Ralf Hartdegen, dessen Beratungsfirma Firmen bei dieser Art von Umstellung begleitet, sagte, dass Unternehmen, die automatisieren wollen, aber nicht bereit sind, Mitarbeiter zu entlassen, ihre Pläne zunehmend auf die Freisetzung von Arbeitskräften durch Pensionierung ausrichten.

Das Familienunternehmen ROLEC, das Systeme zum Schutz von Industrieelektronik und Steuerungsanlagen herstellt, hat im vergangenen Jahr seinen ersten Roboter gekauft, um die Produktion auch nachts fortsetzen zu können. Das Unternehmen hat bereits eine zweite Maschine erworben und plant, weiter in die Automatisierung zu investieren.

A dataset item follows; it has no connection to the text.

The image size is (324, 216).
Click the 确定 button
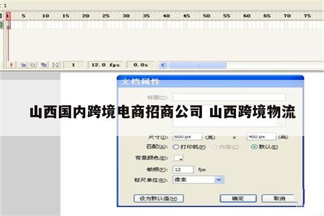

"Es ist großartig, wenn man morgens das Licht einschaltet und die Teile im Lagerbehälter liegen und bearbeitet wurden", sagte Geschäftsführer Matthias Rose gegenüber Reuters.

Die zunehmende Automatisierung spiegelt auch die Tatsache wider, dass die Roboter einfacher zu bedienen sind und keine Programmierkenntnisse erfordern. Die meisten verfügen jetzt über eine Mensch-Maschine-Schnittstelle, einen Touchscreen ähnlich einem Smartphone, sagte Florian Andre, Mitbegründer von SHERPA Robotics, einem Start-up, das sich auf Unternehmen mit 20 bis 100 Mitarbeitern konzentriert.

Sogar Arbeitnehmer und Gewerkschaften, die einst Angst vor dem Verlust von Arbeitsplätzen hatten, sehen das zunehmend positiv. Eine im Juni veröffentlichte Umfrage des Roboter-Marktplatzes automatica ergab, dass fast die Hälfte der deutschen Arbeitnehmer der Meinung ist, dass Roboter dazu beitragen können, den Arbeitskräftemangel zu beheben.

Rose von ROLEC sagte, dass der Einstieg in die Automatisierung im Jahr 2022 erfolgte, als ein großer Auftragsbestand dazu führte, dass Mitarbeiter Überstunden und Samstagsarbeit leisten mussten. "Das war eine gute Ausgangssituation für unseren ersten Roboter, da er als Helfer und nicht als Konkurrenz gesehen wurde", fügte er hinzu.

Ein Sprecher der mächtigen deutschen IG Metall sagte, dass Roboter, die als Teil einer langfristigen Unternehmensstrategie und nicht zur schnellen Kostensenkung eingesetzt werden, dazu beitragen können, die Arbeit "gesünder, interessanter und sicherer" zu machen.

Der Lastwagen- und Bushersteller Daimler Truck setzt Roboter in großem Umfang ein, vor allem bei schweren Hebearbeiten und anderen Herausforderungen für die körperliche Gesundheit der Mitarbeiter.

"Aber es gibt nichts Flexibleres als einen Menschen", sagte Matthias Krust, der Betriebsratsvorsitzende des Unternehmens.

"Je komplexer die Produktion, je differenzierter, desto schwieriger wird es, Roboter einzusetzen."